本作の舞台は惑星「冬」。氷河期の中を生き抜く人類の末裔たちの世界だが、大昔に施されたらしい遺伝子改変によって、この惑星の人類は両性具有である。月に一度「ケメル」と呼ばれる繁殖期があり、この間には男女どちらかの性器がランダムに発達して、女になった側が妊娠・出産することになる。ケメルでの変化はランダムなので、以前男として子供を産ませた者が、今度は妊娠して出産する...というのも当たり前。性による区別の概念がない世界なのだ。
生存に厳しい環境にあるこの両性具有者の世界に、外宇宙から外交使節が訪問した。「エクーメン」と呼ばれる再建された星間文明への参加を呼び掛けたが、使節として訪れたアイはこの星の特有の文化に翻弄される....

以上の前提から構築される、この惑星の社会・文化・宗教のありさまを、文化人類学的なセンスで丹念に構築して、その文明が外部と接触したときの、戸惑いや軋轢さえも、丁寧に描写しているのが醍醐味。
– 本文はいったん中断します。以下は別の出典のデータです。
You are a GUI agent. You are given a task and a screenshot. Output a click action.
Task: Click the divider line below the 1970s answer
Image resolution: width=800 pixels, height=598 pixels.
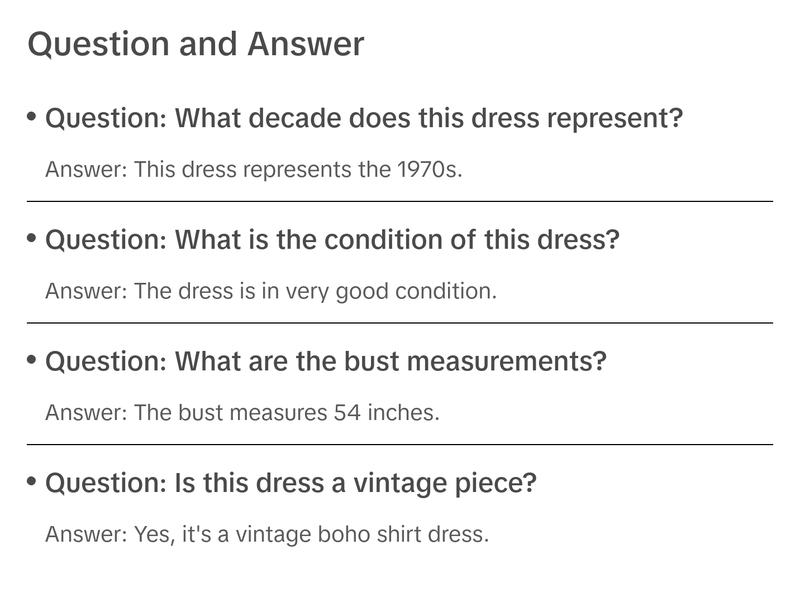coord(400,201)
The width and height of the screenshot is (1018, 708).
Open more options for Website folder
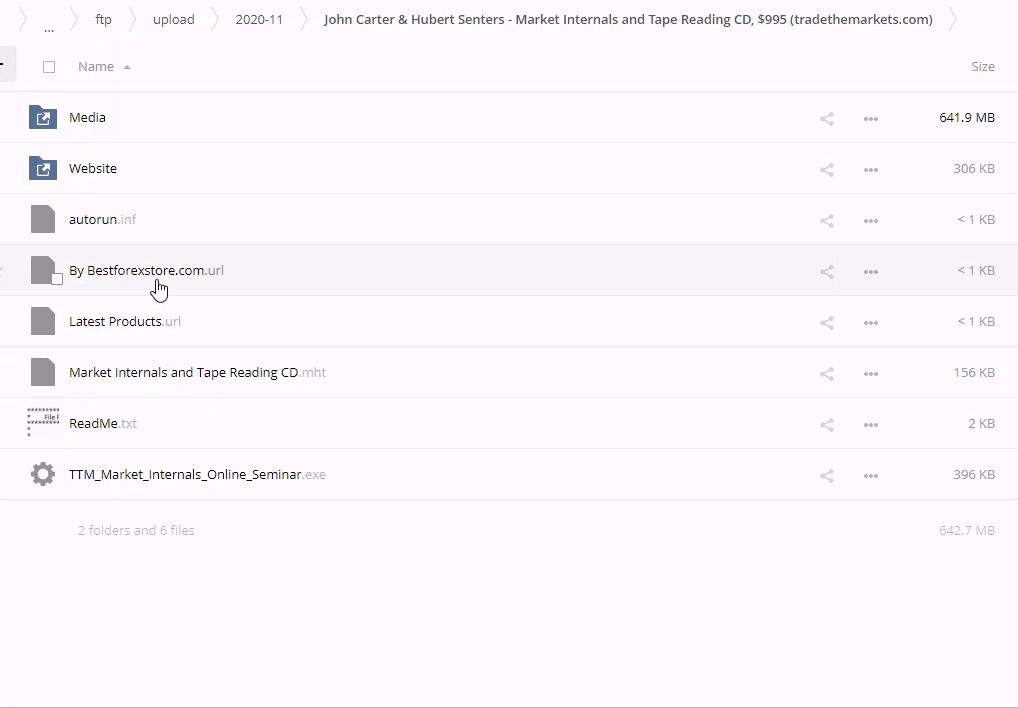[870, 169]
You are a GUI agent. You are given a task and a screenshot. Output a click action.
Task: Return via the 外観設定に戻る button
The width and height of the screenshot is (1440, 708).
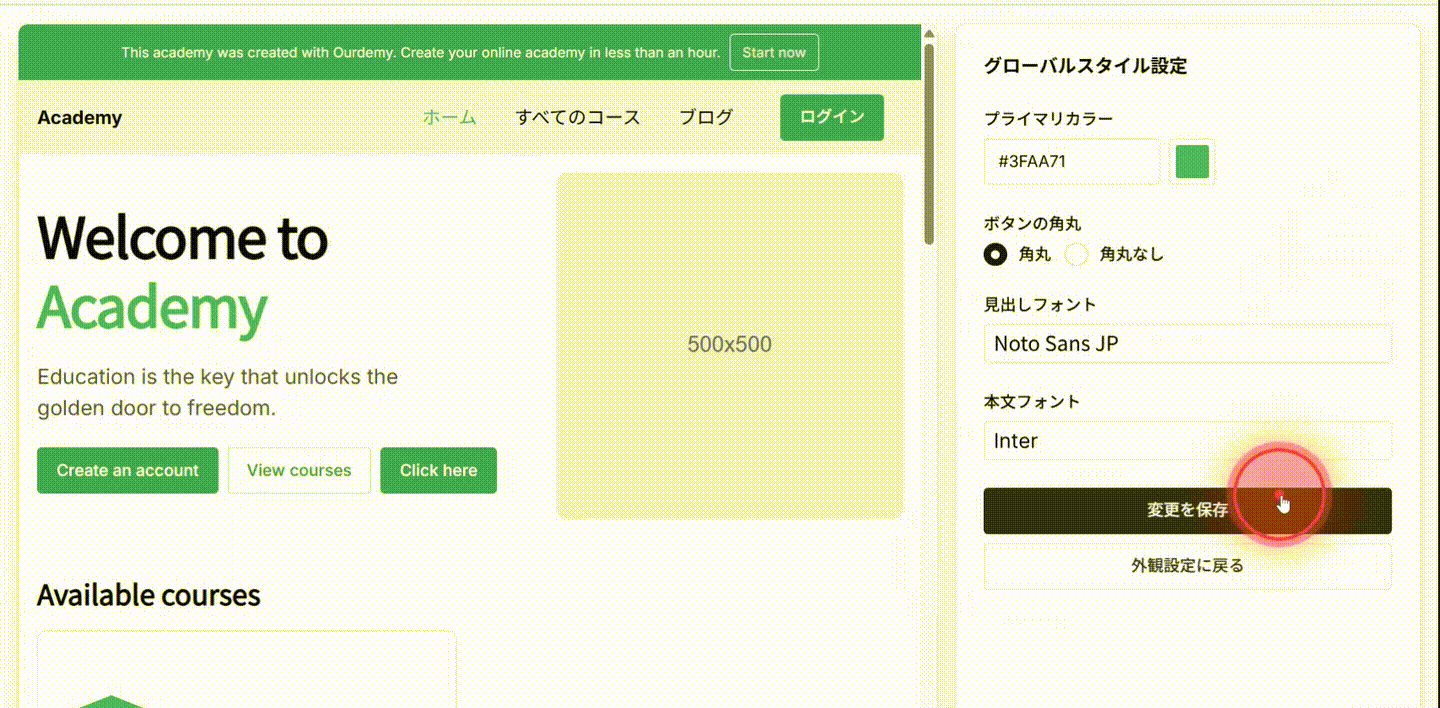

話の筋としては、この惑星の国家の一つカルハイド王国の高官エストラーベン卿と、エクーメンからの使節アイ(黒人!)との交流を軸に、エストラーベンの追放と共産主義国家のようなオルゴレインへの亡命、アイのオルゴレインでの矯正施設への収容とエストラーベンによる救出、そして極寒の氷河を抜けての脱出行...という冒険的要素で展開している。

まあ筋立てよりも、宦官的な印象を受ける「シフグレソル」という体面やら儀礼やらを象徴するカルハイド王国の社交文化、殺人はあっても戦争を知らないこと、蜂や蟻の社会性を連想させる共産主義国家オルゴレインなど、両性具有に由来を感じさせる文化の諸相、「ヌスス」という「無知」を重視した老荘風の哲学やら、イヌイットの言語同様に「雪」を表す多種多様な表現など、考えさせられる特異な文化の面白さに目を奪われる。さらに、

友人、友人とはなにか、どんな友人も新月になれば愛人に変わってしまう世界で?私は男性という性にとじこめられているから友人ではない。(略)われわれのあいだに愛は存在しない

と脱出行の最中にケメルに入ったエストラーベンに戸惑うアイに、友情と理解と、その限界に対する諦念が立ち上る..... 友情というのは、互いに別な人格である、という前提でしか成立しえないものなのは宇宙共通の法則に違いない。それぞれの文明の固有な特質は、別な文明では完全に理解しきれないものかもしれない。それならば、文明同士の「友情」はありうるのだろうか?

実に重厚なSFである。ピーター・ディキンスンに近い実験的な文化人類学のテイストがあるので、ミステリ読者だとディキンスンが好きな方にはおすすめ。